私は「うつ依存症」の女のききけのレビュー・感想・評価

私は「うつ依存症」の女(2001年製作の映画)
3.9
クリスティーナ・リッチを観に。

小さい頃から周りに馴染めず、父親は入れ替わり、母親との確執を持つ。爆音の音楽で世界を遠ざける彼女。やる事成すことが全て悲劇に変わり、もはや何もしない方が良いのではと思ってしまう。やっと出来た彼氏も、不安定な自分が求め過ぎるが故に、離れてしまう。なんともリアル。

原題の"Prozac Nation"のProzacは抗うつ薬の名前。

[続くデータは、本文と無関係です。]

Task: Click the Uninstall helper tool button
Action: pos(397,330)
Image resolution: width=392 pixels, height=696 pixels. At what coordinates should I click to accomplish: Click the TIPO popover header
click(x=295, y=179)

アメリカ合衆国にはそれに依存する人々で溢れかえっているという趣旨なので、邦タイトルは、ちょっと如何なものかと。

"愛する人と共になるには、殺して、砕いた骨を吸う以外に方法は無い"、という台詞が彼女の愛に対する歪んだ向き方を表していて、良かった。自分を愛してくれる人を、何故か突き返してしまう。不安からか、完璧主義からか、そうして自分から周りの人達を失っていく。

鬱に対する意見として、彼女はヘミングウェイからの引用として、"Gradually, then suddenly"(徐々に、そして突然に)を使う。元は破産に対しての文章だが、これは的を射ている。鬱というのは向こうから勝手にやってくるものだ。それでも、周りからの理解を得られるのは難しい。本作では、一人の、一つの、困難・苦悩があった。

あと、彼女の部屋に『タクシードライバー』のポスターがあったのだが、これを背景にした父親との場面で、「誰に向かって話してると思ってるんだ」という台詞。笑っていいところ?しかし、いい趣味してるなぁ。他にもラスト辺りで、『素晴らしき哉、人生!』の引用をしていて、もう、堪らんね。